### WHAT YOU NEED TO DO:
Please transcribe the entries exactly and omit the images they contain.

### DATA UNDER STUDY:
┄┄┄┄┄┄┄┄┄┄
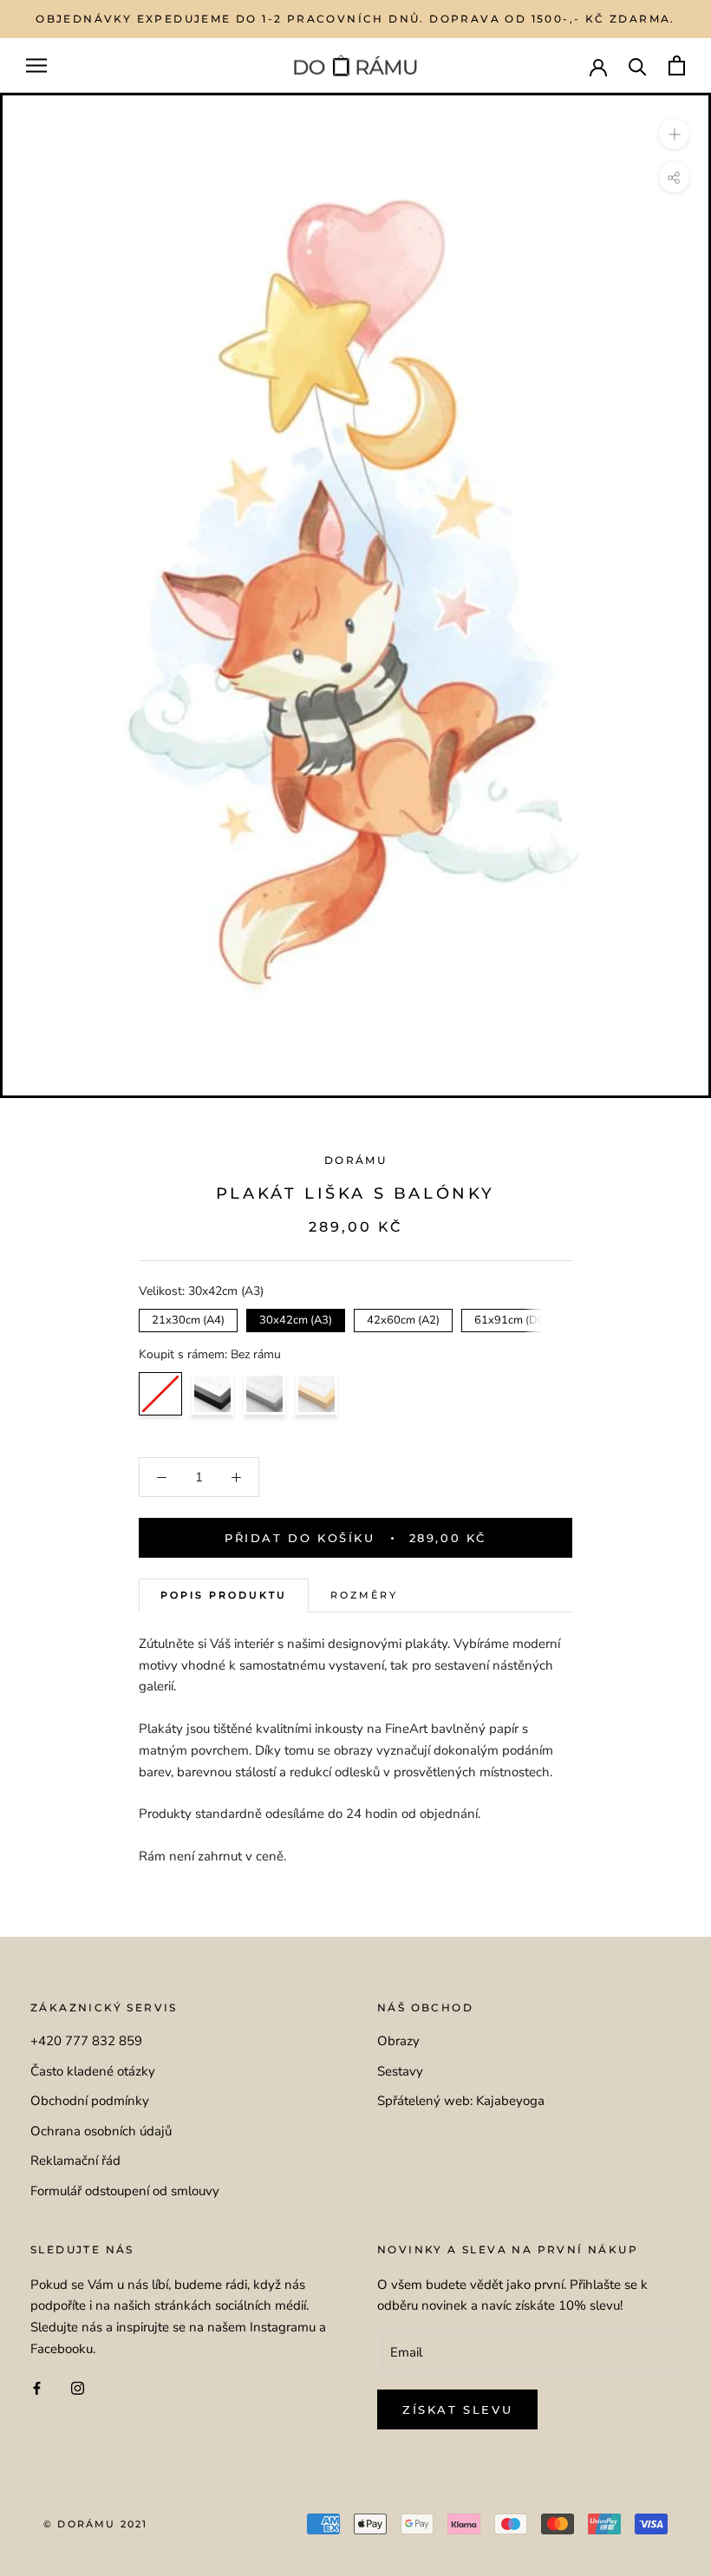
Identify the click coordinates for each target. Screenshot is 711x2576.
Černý (212, 1393)
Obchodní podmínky (89, 2100)
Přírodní (316, 1393)
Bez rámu (160, 1393)
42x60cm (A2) (403, 1318)
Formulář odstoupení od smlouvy (124, 2191)
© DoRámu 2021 (95, 2524)
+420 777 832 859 (86, 2041)
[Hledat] (638, 65)
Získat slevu (457, 2409)
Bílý (264, 1393)
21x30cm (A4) (188, 1318)
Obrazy (398, 2041)
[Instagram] (77, 2388)
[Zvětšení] (674, 134)
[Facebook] (36, 2388)
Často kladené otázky (92, 2071)
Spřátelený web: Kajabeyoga (461, 2100)
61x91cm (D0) (511, 1318)
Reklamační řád (75, 2160)
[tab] (224, 1595)
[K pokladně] (677, 65)
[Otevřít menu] (36, 65)
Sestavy (400, 2071)
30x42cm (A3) (296, 1318)
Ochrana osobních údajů (101, 2131)
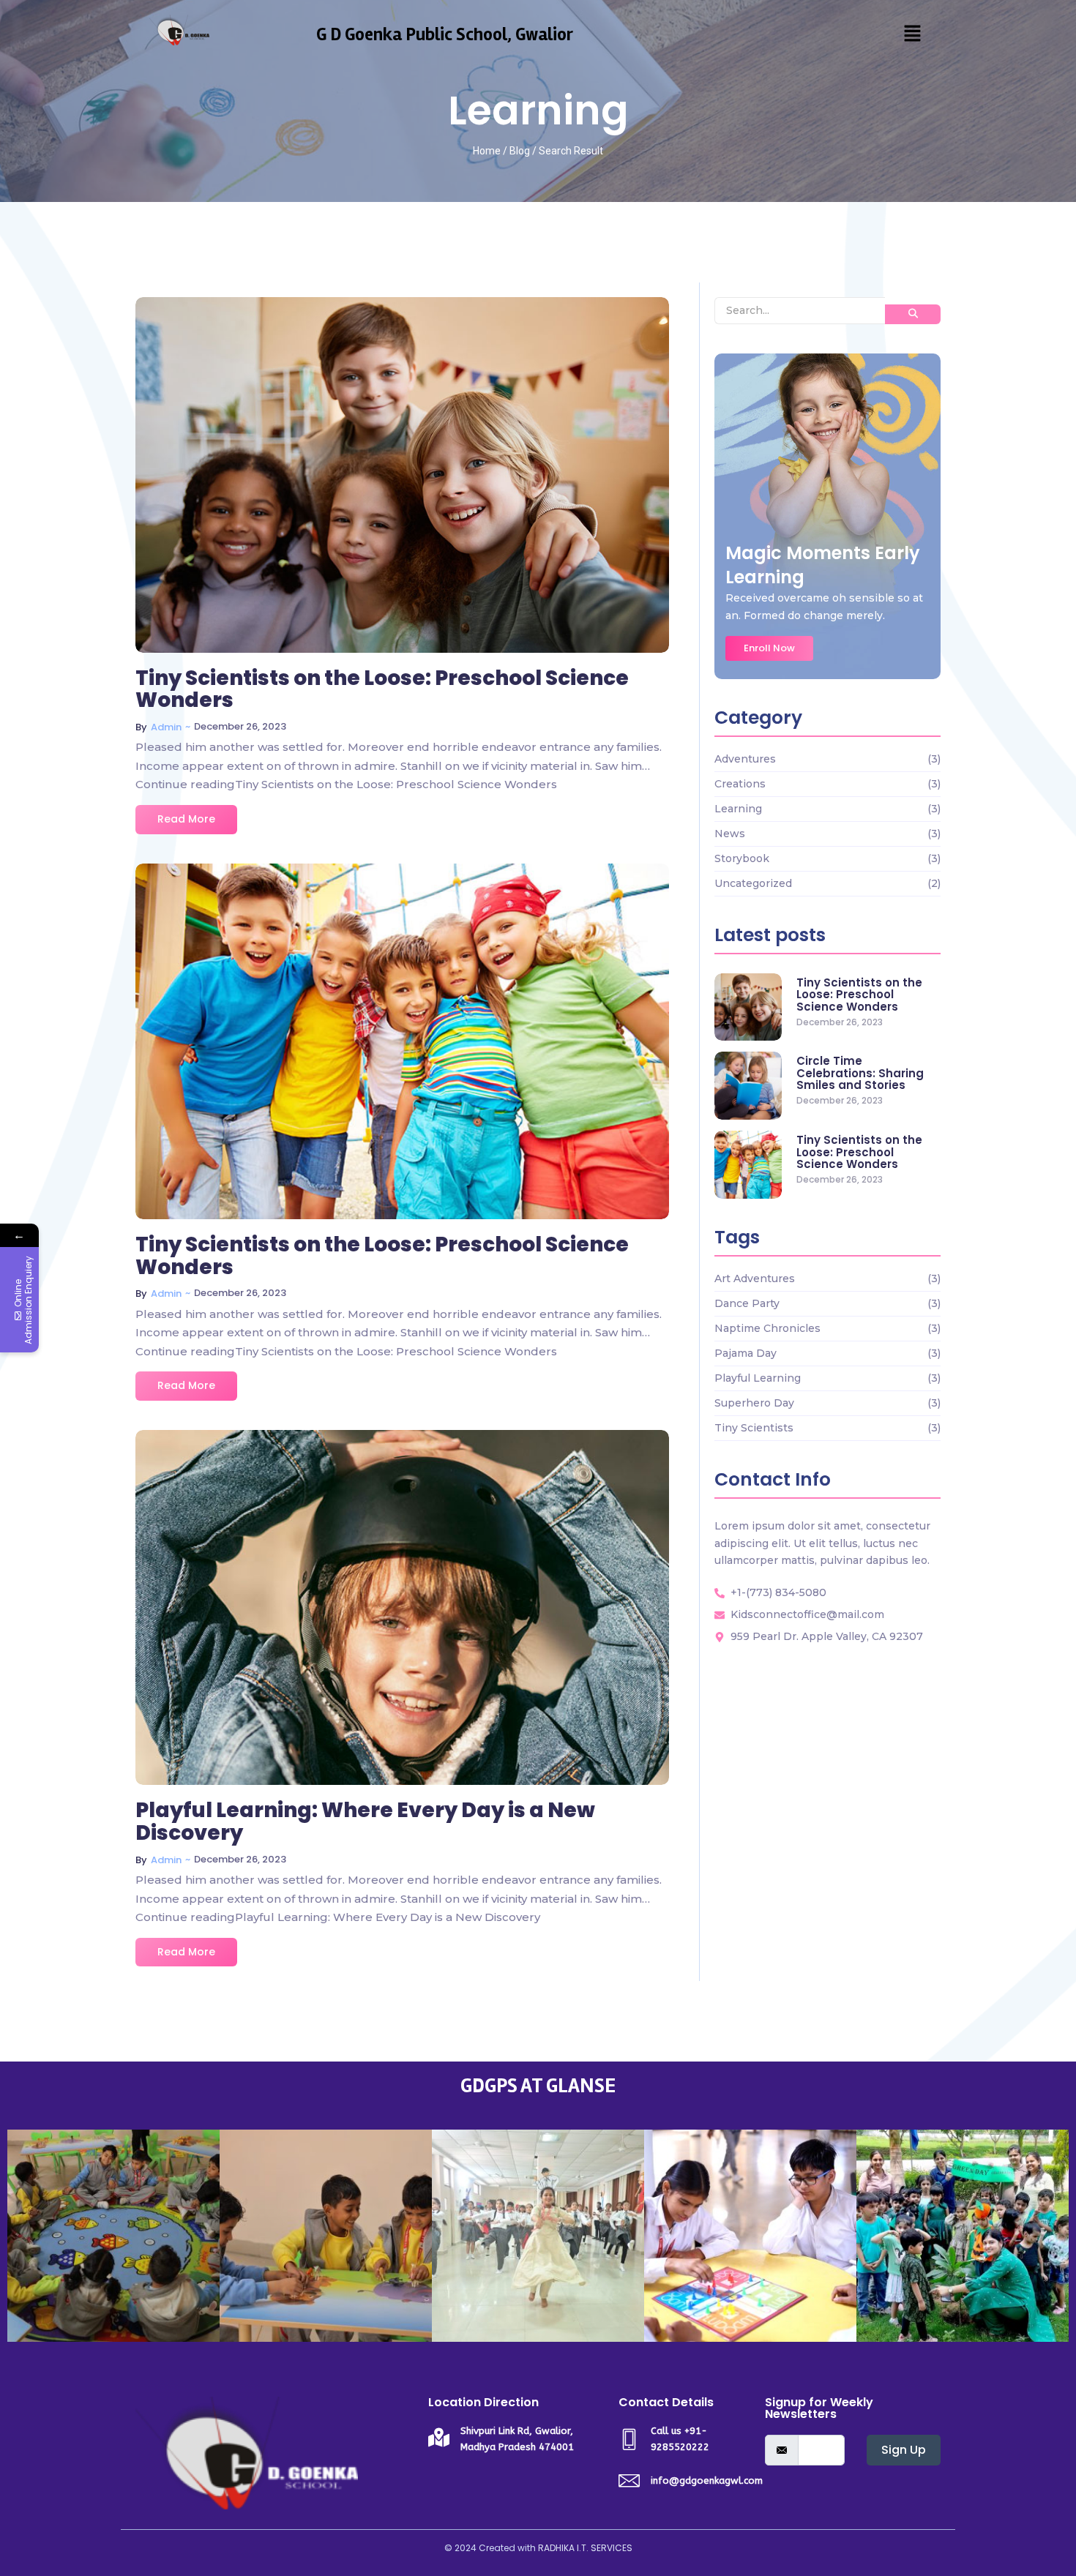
┄┄┄┄┄┄┄┄┄┄
### SOLUTION FOR THIS EXERCISE:
Identify the click coordinates for each target. Screenshot is 711x2576.
Černý (212, 1393)
Obchodní podmínky (89, 2100)
Přírodní (316, 1393)
Bez rámu (160, 1393)
42x60cm (A2) (403, 1318)
Formulář odstoupení od smlouvy (124, 2191)
© DoRámu 2021 (95, 2524)
+420 777 832 859 (86, 2041)
[Hledat] (638, 65)
Získat slevu (457, 2409)
Bílý (264, 1393)
21x30cm (A4) (188, 1318)
Obrazy (398, 2041)
[Instagram] (77, 2388)
[Zvětšení] (674, 134)
[Facebook] (36, 2388)
Často kladené otázky (92, 2071)
Spřátelený web: Kajabeyoga (461, 2100)
61x91cm (D0) (511, 1318)
Reklamační řád (75, 2160)
[tab] (224, 1595)
[K pokladně] (677, 65)
[Otevřít menu] (36, 65)
Sestavy (400, 2071)
30x42cm (A3) (296, 1318)
Ochrana osobních údajů (101, 2131)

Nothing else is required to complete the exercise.